* start RECORDS *

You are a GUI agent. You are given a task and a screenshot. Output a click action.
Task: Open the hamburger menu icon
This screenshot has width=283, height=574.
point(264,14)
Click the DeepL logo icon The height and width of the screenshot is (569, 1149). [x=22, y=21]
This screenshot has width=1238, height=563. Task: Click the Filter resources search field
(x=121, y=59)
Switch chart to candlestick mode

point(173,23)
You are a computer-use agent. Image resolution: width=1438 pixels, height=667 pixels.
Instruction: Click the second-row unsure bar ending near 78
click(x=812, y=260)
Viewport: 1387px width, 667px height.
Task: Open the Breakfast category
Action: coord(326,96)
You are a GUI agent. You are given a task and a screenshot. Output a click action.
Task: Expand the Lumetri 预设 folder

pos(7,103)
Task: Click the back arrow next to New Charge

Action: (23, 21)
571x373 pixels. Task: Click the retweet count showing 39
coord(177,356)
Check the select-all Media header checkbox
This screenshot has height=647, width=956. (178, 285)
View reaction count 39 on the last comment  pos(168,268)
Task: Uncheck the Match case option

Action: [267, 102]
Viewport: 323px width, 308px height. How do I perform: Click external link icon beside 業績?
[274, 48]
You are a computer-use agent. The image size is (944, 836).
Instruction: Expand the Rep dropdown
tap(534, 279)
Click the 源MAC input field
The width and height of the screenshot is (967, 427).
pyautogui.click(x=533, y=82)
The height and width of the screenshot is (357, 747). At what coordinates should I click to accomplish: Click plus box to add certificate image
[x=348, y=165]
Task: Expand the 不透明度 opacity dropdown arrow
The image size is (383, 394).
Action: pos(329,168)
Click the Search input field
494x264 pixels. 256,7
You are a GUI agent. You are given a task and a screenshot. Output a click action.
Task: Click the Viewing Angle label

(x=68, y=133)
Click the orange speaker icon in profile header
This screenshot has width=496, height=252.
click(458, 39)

* end RECORDS *

▶ _INSTRUCTION_
Rewrite the entries from the start through the line with "Action: [267, 102]", replacing "GUI agent" with "screen assistant" and leaving everything else unchanged.

▶ _EXERCISE ANSWER_
You are a screen assistant. You are given a task and a screenshot. Output a click action.
Task: Open the hamburger menu icon
This screenshot has width=283, height=574.
point(264,14)
Click the DeepL logo icon The height and width of the screenshot is (569, 1149). [x=22, y=21]
This screenshot has width=1238, height=563. Task: Click the Filter resources search field
(x=121, y=59)
Switch chart to candlestick mode

point(173,23)
You are a computer-use agent. Image resolution: width=1438 pixels, height=667 pixels.
Instruction: Click the second-row unsure bar ending near 78
click(x=812, y=260)
Viewport: 1387px width, 667px height.
Task: Open the Breakfast category
Action: coord(326,96)
You are a screen assistant. You are given a task and a screenshot. Output a click action.
Task: Expand the Lumetri 预设 folder

pos(7,103)
Task: Click the back arrow next to New Charge

Action: (23, 21)
571x373 pixels. Task: Click the retweet count showing 39
coord(177,356)
Check the select-all Media header checkbox
This screenshot has height=647, width=956. (178, 285)
View reaction count 39 on the last comment  pos(168,268)
Task: Uncheck the Match case option

Action: [267, 102]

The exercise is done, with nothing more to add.